PROFILE MATCH
(u:User {Id: '<USER_ID>'})-[:MEMBER_OF]->(g:Group),
(t:Tenant)-[:CHILD_OF*0..5]->(root:Tenant)<-[:BELONGS]-(g)
RETURN t.Id, g.Id
So we want to retrieve all the groups for the given user. However, groups can be inherited and it is why we traverse a hierarchy of tenants.
Issue
The query returns correct results but it is slow.I profiled the query and I believe that the problem is here:
The engine firstly finds all possible combinations of users and groups what gives around 2 mln records and from all these records it selects only 5K for a given user.
From my perspective, it is not optimal.
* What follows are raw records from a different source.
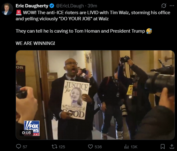
Task: Click the @EricLDaugh handle
Action: pyautogui.click(x=70, y=6)
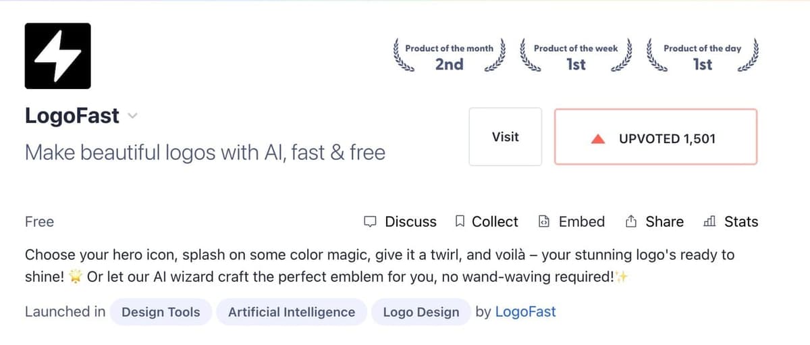Click the Collect bookmark icon
The width and height of the screenshot is (810, 345).
click(460, 221)
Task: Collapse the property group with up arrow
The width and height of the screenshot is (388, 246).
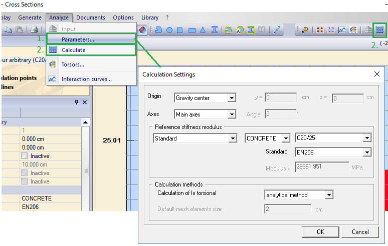Action: click(x=86, y=123)
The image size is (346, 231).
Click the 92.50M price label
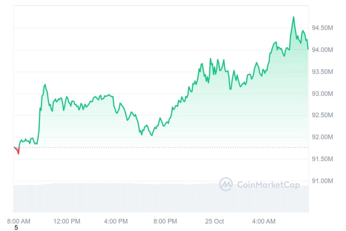pos(322,115)
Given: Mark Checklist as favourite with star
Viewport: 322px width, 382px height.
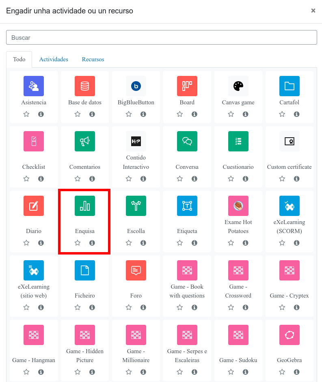Looking at the screenshot, I should point(26,179).
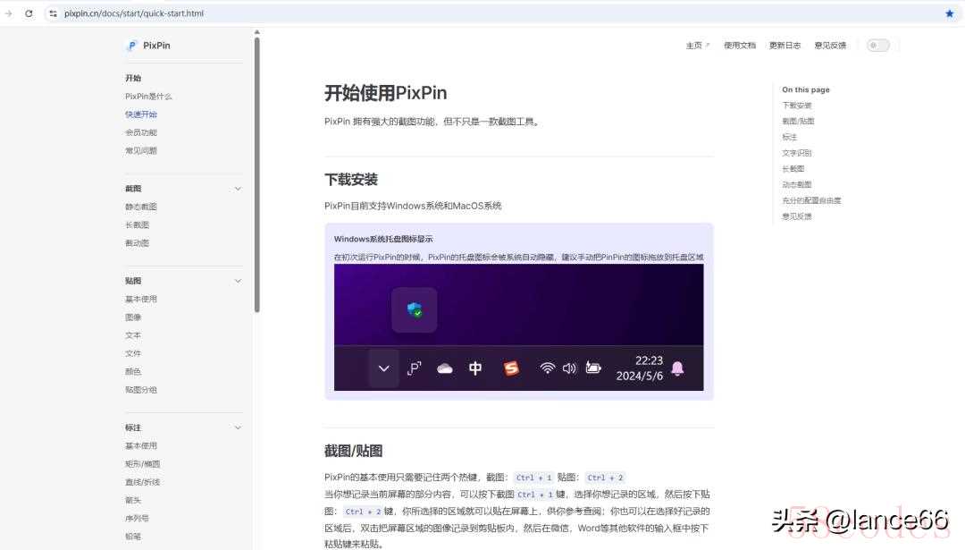Open 静态截图 sidebar item

(141, 207)
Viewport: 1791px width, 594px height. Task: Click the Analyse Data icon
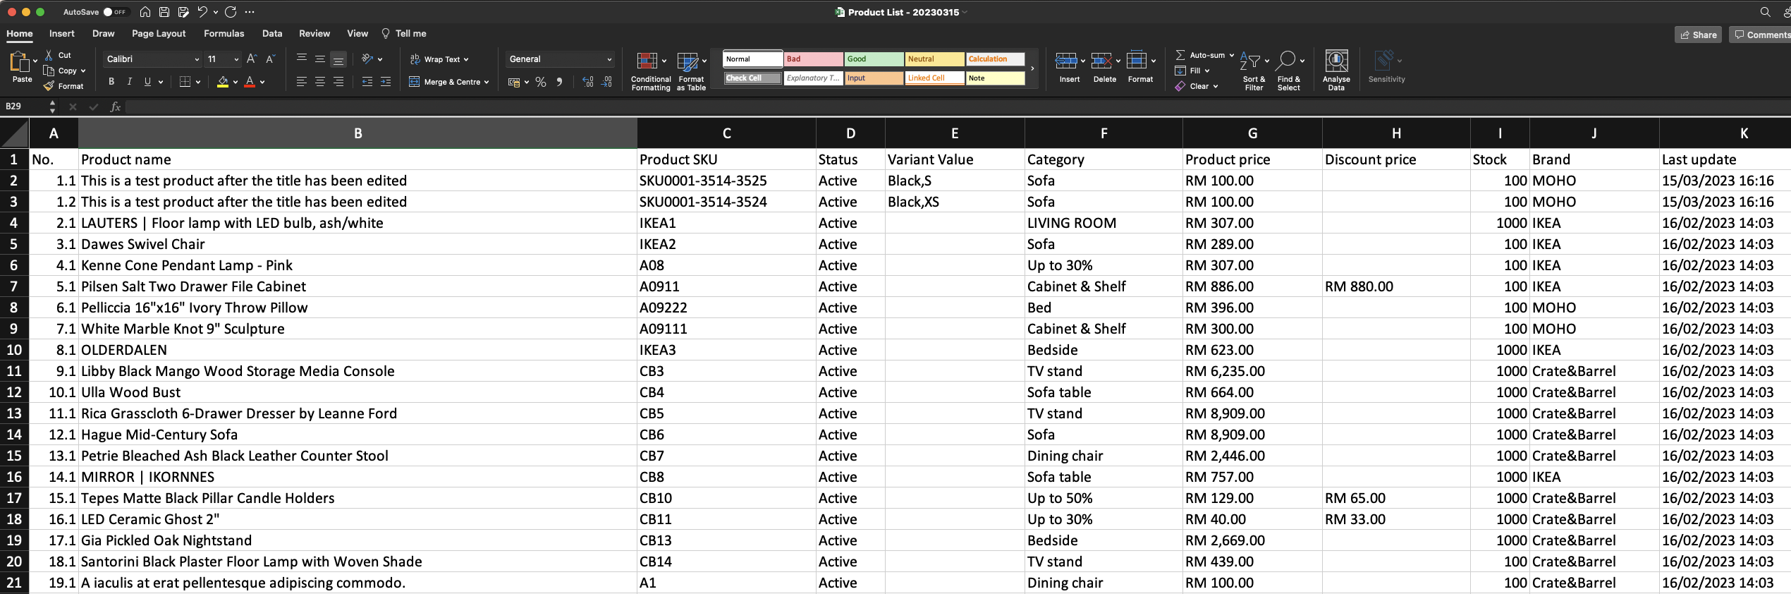[x=1336, y=61]
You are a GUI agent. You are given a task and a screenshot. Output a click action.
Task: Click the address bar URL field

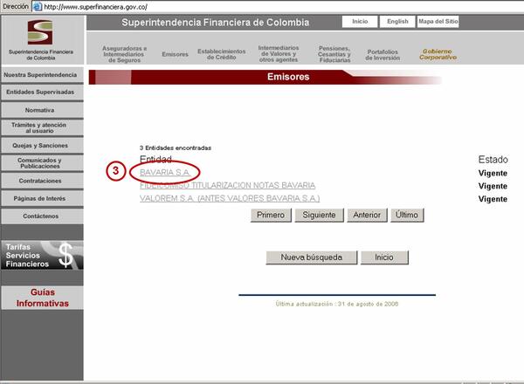coord(262,6)
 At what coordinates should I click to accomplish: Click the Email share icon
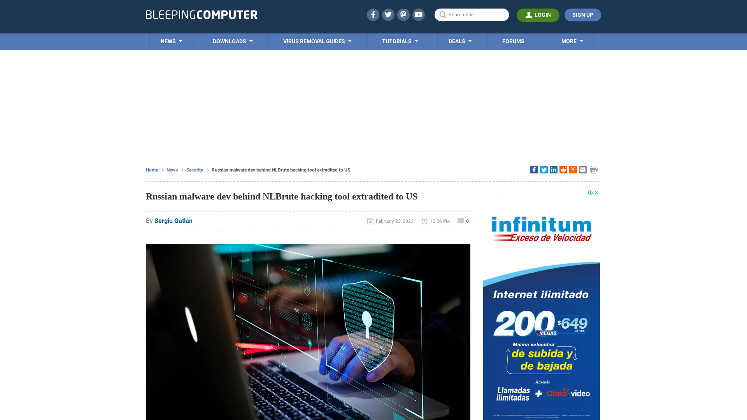tap(582, 169)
It would be much faster to start from a given user and find groups for it.
Do you have any suggestions? So far I tried to play with hints, different structure of query but all the time the query plan is the same.
My first opinion - (good news)
Just looking at the two steps of the profile - i see that there is a huge pagecache hits and 0 misses, which means the page cache is used to cache the data and avoiding accessing disk which will typically make the query run faster.
If can you post the full query plan, the count of the nodes, your infrastructure settings, and neo4j version (enterprise / community) that would be helpful for me and others in the community to provide more insights.
I found out that described problem can be fixed by rewriting the query in the following way:
MATCH (u:Usert {Id: '<USER_ID>'})-[:MEMBER_OF]->(g1:Group) WITH COLLECT(g1.Id) AS groups
MATCH(t:Tenant)-[:CHILD_OF*0..5]->(root:Tenant)<-[:BELONGS]-(g2) WHERE g2.Id IN groups
RETURN t.Id, g2.Id
The main changes are:
In line 2 I eagerly find ids of groups that I'm interested in.
In line 4 I use found groups to filter results.
In this case, the engine does not try to generate all possible combinations of groups and users.